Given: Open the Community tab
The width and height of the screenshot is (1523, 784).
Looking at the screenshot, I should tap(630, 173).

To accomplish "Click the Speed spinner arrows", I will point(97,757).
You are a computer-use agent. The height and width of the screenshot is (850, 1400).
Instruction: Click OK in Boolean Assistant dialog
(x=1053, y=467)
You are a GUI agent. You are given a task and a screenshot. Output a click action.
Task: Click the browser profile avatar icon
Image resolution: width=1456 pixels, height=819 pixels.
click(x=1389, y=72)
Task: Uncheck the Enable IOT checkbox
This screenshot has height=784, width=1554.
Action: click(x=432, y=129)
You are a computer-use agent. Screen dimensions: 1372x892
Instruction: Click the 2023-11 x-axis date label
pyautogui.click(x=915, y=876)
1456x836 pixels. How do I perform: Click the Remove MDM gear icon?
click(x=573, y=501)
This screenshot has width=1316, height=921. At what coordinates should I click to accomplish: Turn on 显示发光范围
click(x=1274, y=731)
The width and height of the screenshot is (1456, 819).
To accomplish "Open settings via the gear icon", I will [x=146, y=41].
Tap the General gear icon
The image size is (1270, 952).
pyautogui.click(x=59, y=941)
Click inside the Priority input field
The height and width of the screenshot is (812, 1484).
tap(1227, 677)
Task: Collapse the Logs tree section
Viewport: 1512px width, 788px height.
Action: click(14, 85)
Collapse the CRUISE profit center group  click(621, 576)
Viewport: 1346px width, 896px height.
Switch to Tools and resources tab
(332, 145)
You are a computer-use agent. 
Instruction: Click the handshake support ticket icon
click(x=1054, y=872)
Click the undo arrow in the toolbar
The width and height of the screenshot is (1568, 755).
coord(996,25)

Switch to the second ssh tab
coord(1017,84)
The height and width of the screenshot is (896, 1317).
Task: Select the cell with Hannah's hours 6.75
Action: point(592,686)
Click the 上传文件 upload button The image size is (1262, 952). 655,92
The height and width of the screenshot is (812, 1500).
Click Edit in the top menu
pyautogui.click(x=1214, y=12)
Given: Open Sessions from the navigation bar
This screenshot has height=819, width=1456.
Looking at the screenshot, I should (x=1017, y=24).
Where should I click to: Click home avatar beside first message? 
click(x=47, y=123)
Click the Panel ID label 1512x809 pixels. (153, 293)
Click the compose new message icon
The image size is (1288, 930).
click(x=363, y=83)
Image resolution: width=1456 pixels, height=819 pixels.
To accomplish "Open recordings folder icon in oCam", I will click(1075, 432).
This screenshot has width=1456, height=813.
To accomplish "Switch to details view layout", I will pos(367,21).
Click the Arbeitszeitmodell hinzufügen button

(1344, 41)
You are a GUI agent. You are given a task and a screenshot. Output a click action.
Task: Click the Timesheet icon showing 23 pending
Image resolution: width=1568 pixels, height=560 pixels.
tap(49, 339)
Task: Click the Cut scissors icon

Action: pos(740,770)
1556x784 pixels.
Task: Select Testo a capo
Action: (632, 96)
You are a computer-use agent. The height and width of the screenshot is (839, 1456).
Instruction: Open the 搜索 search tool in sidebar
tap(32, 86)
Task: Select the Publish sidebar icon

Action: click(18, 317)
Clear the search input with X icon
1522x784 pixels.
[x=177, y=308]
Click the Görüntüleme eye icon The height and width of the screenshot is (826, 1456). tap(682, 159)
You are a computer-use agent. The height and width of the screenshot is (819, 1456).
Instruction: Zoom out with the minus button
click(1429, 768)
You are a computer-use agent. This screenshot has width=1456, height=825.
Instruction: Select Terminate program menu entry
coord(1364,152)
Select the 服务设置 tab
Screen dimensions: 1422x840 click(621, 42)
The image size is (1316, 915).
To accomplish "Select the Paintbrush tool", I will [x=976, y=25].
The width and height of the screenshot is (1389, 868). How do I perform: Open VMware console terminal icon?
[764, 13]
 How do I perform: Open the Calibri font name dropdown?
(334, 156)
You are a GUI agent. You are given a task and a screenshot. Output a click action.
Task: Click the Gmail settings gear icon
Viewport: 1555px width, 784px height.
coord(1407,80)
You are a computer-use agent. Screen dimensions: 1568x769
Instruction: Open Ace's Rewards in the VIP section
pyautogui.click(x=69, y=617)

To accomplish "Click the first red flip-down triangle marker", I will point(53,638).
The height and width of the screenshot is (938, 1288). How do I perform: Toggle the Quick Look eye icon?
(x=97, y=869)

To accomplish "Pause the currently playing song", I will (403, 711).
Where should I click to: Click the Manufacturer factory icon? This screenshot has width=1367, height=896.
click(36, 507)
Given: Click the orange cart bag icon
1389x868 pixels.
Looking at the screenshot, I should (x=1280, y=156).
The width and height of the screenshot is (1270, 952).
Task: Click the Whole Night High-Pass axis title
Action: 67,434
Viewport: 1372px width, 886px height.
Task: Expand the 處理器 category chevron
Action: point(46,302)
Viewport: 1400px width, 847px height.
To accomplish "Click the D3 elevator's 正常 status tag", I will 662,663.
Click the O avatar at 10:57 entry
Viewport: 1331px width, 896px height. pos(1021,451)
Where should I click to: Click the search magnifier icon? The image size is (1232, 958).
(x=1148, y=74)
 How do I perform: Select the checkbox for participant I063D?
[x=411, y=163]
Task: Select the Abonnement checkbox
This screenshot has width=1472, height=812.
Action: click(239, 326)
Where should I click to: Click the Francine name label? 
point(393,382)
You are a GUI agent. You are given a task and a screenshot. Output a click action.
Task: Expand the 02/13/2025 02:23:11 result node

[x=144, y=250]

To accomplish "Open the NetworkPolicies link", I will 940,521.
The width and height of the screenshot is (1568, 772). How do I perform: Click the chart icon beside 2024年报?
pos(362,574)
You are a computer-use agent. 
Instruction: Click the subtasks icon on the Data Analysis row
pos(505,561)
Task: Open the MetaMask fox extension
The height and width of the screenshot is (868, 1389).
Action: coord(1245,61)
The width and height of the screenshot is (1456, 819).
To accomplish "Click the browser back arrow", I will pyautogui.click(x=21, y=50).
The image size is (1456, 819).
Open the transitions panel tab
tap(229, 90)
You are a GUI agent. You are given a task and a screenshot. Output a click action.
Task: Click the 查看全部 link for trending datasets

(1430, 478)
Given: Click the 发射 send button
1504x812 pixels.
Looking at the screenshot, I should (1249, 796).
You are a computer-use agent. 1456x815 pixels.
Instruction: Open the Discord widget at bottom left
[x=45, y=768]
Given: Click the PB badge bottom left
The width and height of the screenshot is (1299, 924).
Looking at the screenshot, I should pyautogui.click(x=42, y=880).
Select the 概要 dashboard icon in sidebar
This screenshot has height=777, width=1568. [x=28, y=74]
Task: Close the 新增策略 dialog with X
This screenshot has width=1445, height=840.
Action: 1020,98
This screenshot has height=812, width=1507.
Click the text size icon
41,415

*-*-*

*What is being asked*. Look at the records above. Copy every line where the string "Collapse" occurs.

*Expected output*.
Task: Collapse the Logs tree section
Collapse the CRUISE profit center group  click(621, 576)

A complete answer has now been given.